A long scan time of 1 day and 16 h raised some other problems. One of them was a need for assuring the sample stability during scanning. Small biological samples can severely desiccate and consequently shrink. To prevent this, they can be wrapped in a water impermeable (nonmetallic) foil or be better immersed in liquid. For most other imaging techniques, immersion in physiological solution or in formaldehyde would be optimal. However, for MRI, this is not the case as these liquids contain hydrogen atoms and therefore produce a significant signal that can be comparable or higher to that of the sample. This results in non-optimal receiver gain settings and the obtained images would have poor contrast between the sample and the surrounding liquid. To avoid these problems, a special perfluorinated liquid (Galden SV90) was used that has all hydrogen atoms replaced by fluorine atoms and therefore does not produce any MR detectable signal. This liquid also reduces the magnetic susceptibility problems that usually appear on the sample surfaces.

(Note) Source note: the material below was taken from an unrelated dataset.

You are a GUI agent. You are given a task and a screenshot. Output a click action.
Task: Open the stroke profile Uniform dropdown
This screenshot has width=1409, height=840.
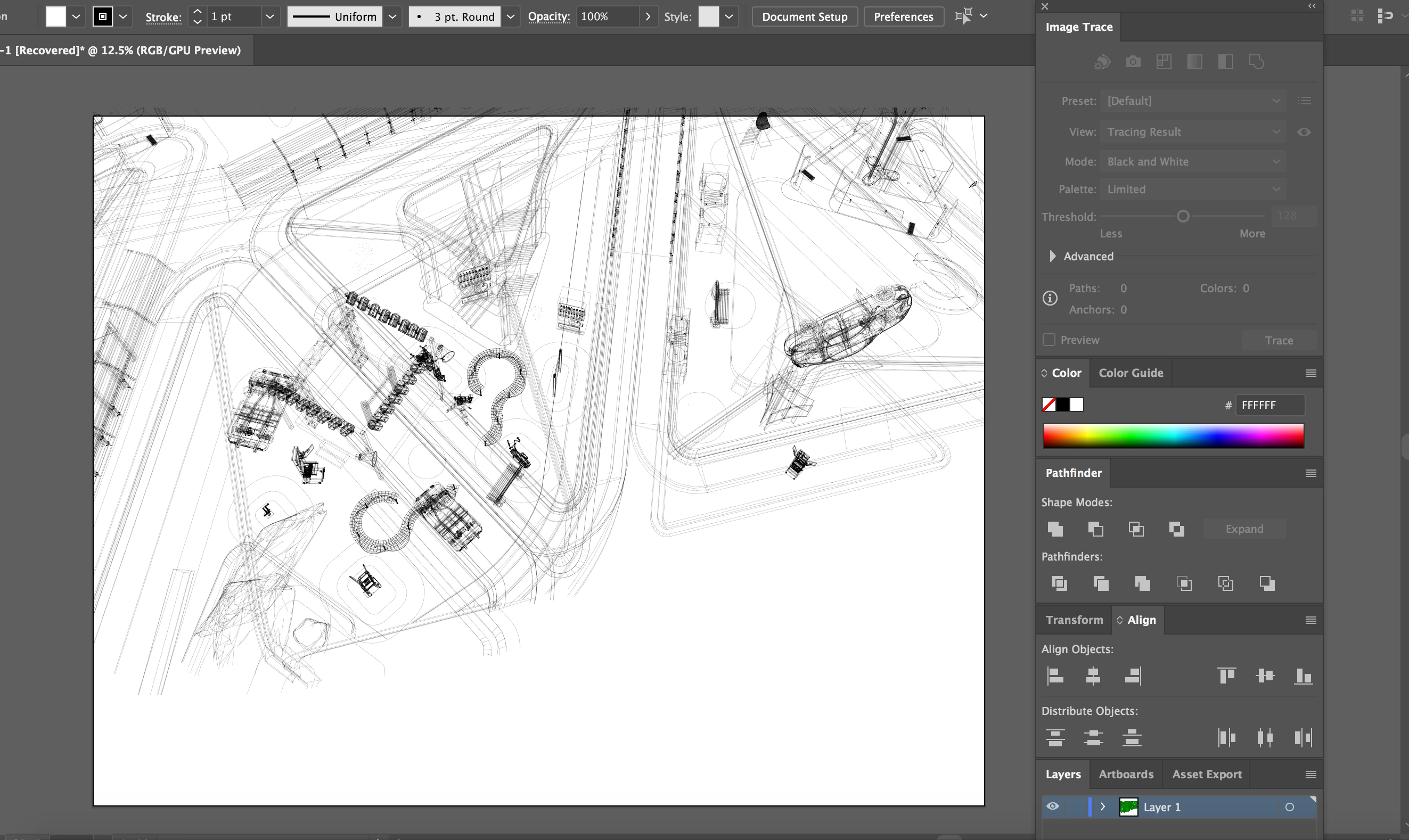392,17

The use of perfluorinated liquid greatly reduced the sample’s stability problems; however, some minor sample shrinkage of the order of one pixel during sample scanning still remained. This issue was tackled by using an innovative scanning strategy, namely, instead of scanning all 20 images (in different diffusion gradient directions and one with b = 0) sequentially, they were all scanned simultaneously. This was achieved by reordering the scanning loops; the inner loop was for the directions of diffusion gradient; the middle loop was for the first phase encoding gradient; and the outer loop was for the second phase encoding gradient. In case of sample shrinkage, part of image resolution would be lost; however, this loss would be the same in all the DW images and therefore would not significantly affect the DTI calculation.

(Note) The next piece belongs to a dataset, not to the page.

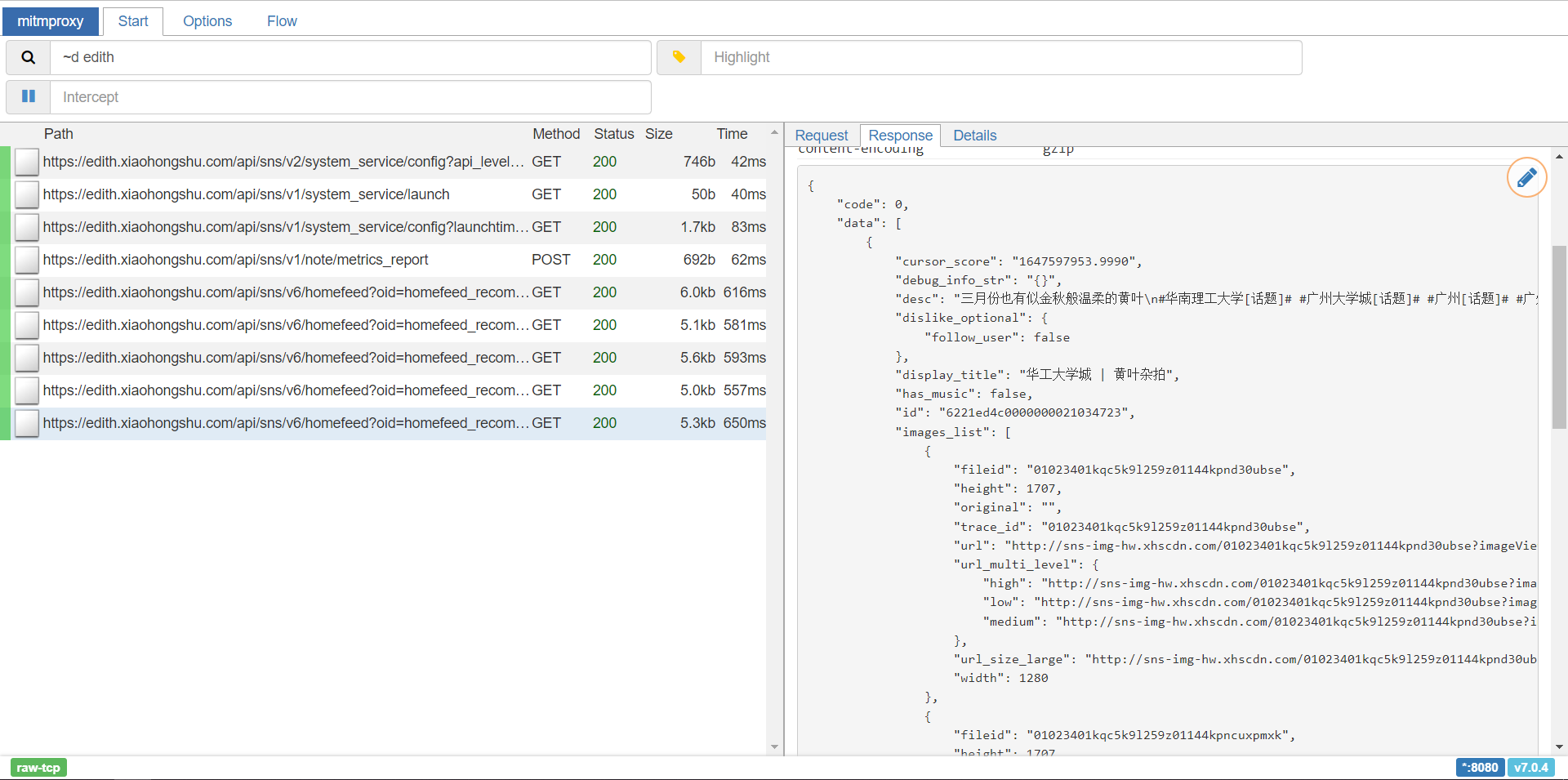Click the raw-tcp indicator in status bar
1568x780 pixels.
(x=38, y=767)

Another difficulty in this study refers to that instead of body temperature, the nerve sample was scanned at a room temperature of 22 °C. As diffusion is temperature dependent and faster at higher temperature, the obtained diffusion values are lower than those expected at the body temperature. A rough estimate for how much the diffusion at the body temperature is faster than at the room temperature provide measurements of diffusion temperature dependency in water, where the increase in diffusion between these two temperatures is equal to 40% [
24].
As previously discussed, this study was performed on a frozen median nerve sample that was thawed to room temperature prior to its preparation for MR scanning. A better alternative (or at least an argument) to this would be the use of fresh nerves. Our preliminary results from a similar study on fresh median nerves had shown differences in DTI, especially in the FA parameter which was significantly higher than that observed for the frozen median nerve in the concurrent study. This difference can be explained by the cell structure damage due to the fast-freezing/thawing cycle, which might result in cell rupture, and therefore an increased extra- to intra-cellular ratio contributing towards the reduction in FA.
This study was performed ex vivo and at room temperature. Its adaptation to in vivo conditions is associated with several challenges that are currently unsolved. For example, the currently used clinical MRI scanners do not provide sufficient resolution for a quality depiction of small structures such as nerve fascicles, especially not in the clinically acceptable scan time. Another challenge is to provide quality zoomed images inside a human body. The gradients in the clinical scanners are still considerably weaker than those used in the present study. In the in vivo diffusion experiments, the pulse sequence optimization for the reduction in possible motion artifacts is also a considerable challenge.